#### [Data records]

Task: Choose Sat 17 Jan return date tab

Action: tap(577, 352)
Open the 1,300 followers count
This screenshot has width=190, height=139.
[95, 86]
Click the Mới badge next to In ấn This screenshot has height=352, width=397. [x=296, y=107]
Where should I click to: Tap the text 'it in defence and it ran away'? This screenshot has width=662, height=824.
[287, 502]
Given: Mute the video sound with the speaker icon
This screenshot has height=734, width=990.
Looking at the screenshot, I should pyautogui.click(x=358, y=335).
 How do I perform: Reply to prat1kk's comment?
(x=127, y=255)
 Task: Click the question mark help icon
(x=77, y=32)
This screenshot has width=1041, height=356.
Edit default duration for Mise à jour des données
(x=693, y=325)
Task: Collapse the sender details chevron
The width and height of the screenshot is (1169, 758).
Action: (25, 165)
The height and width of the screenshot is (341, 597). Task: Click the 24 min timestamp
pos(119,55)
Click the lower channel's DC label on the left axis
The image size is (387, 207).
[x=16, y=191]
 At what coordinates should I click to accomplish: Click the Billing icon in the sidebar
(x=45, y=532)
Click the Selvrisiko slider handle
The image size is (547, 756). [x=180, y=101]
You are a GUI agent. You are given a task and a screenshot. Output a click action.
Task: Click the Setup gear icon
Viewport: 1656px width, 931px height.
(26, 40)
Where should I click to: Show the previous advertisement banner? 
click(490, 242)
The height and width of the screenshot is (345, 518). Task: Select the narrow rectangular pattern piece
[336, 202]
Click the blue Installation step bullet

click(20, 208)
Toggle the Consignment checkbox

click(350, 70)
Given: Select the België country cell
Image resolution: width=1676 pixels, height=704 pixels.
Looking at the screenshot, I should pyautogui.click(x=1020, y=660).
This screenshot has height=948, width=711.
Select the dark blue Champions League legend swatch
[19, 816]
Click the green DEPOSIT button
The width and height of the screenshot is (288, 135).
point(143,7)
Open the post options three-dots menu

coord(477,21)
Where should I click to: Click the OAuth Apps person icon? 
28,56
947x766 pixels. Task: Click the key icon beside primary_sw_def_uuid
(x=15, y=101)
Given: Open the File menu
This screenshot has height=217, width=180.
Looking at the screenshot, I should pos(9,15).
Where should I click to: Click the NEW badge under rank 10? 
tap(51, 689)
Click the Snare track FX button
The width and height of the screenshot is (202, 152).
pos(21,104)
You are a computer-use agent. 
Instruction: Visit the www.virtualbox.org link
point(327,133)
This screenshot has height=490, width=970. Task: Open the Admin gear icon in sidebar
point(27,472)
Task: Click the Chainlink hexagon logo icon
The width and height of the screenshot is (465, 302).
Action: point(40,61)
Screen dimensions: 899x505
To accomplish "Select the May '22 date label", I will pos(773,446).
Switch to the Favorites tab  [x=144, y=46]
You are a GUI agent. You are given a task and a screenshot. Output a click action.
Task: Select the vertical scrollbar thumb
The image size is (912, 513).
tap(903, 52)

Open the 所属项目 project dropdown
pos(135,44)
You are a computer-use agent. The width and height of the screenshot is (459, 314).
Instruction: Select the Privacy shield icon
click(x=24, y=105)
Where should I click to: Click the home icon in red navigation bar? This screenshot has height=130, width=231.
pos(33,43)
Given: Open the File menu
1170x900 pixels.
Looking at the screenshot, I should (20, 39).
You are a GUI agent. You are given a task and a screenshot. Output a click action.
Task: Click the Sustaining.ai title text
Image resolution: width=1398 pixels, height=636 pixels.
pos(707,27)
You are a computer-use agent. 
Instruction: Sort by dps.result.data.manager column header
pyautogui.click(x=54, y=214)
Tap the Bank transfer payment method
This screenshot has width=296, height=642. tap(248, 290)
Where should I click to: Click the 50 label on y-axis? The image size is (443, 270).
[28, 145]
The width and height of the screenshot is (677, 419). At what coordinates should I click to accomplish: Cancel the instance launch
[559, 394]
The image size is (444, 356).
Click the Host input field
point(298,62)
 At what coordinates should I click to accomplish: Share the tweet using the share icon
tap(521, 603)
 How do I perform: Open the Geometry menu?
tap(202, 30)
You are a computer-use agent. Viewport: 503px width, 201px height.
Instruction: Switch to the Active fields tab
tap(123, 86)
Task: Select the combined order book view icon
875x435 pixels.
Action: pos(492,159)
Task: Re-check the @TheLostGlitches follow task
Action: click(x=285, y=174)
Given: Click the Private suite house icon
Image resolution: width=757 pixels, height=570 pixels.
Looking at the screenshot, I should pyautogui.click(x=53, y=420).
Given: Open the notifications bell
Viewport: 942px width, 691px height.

#### [Activity]
When the line with "This screenshot has height=217, width=180." is reached in the data above, begin copying, and stop after the line with "You are a computer-use agent. Viewport: 503px"; copy each line exactly, both ends included.

#### [Expected answer]
This screenshot has height=217, width=180.
Looking at the screenshot, I should pos(9,15).
Where should I click to: Click the NEW badge under rank 10? 
tap(51, 689)
Click the Snare track FX button
The width and height of the screenshot is (202, 152).
pos(21,104)
You are a computer-use agent. 
Instruction: Visit the www.virtualbox.org link
point(327,133)
This screenshot has height=490, width=970. Task: Open the Admin gear icon in sidebar
point(27,472)
Task: Click the Chainlink hexagon logo icon
The width and height of the screenshot is (465, 302).
Action: point(40,61)
Screen dimensions: 899x505
To accomplish "Select the May '22 date label", I will pos(773,446).
Switch to the Favorites tab  [x=144, y=46]
You are a GUI agent. You are given a task and a screenshot. Output a click action.
Task: Select the vertical scrollbar thumb
The image size is (912, 513).
tap(903, 52)

Open the 所属项目 project dropdown
pos(135,44)
You are a computer-use agent. The width and height of the screenshot is (459, 314).
Instruction: Select the Privacy shield icon
click(x=24, y=105)
Where should I click to: Click the home icon in red navigation bar? This screenshot has height=130, width=231.
pos(33,43)
Given: Open the File menu
1170x900 pixels.
Looking at the screenshot, I should (20, 39).
You are a GUI agent. You are given a task and a screenshot. Output a click action.
Task: Click the Sustaining.ai title text
Image resolution: width=1398 pixels, height=636 pixels.
pos(707,27)
You are a computer-use agent. 
Instruction: Sort by dps.result.data.manager column header
pyautogui.click(x=54, y=214)
Tap the Bank transfer payment method
This screenshot has width=296, height=642. tap(248, 290)
Where should I click to: Click the 50 label on y-axis? The image size is (443, 270).
[28, 145]
The width and height of the screenshot is (677, 419). At what coordinates should I click to accomplish: Cancel the instance launch
[559, 394]
The image size is (444, 356).
Click the Host input field
point(298,62)
 At what coordinates should I click to accomplish: Share the tweet using the share icon
tap(521, 603)
 How do I perform: Open the Geometry menu?
tap(202, 30)
You are a computer-use agent. Viewport: 503px width, 201px height.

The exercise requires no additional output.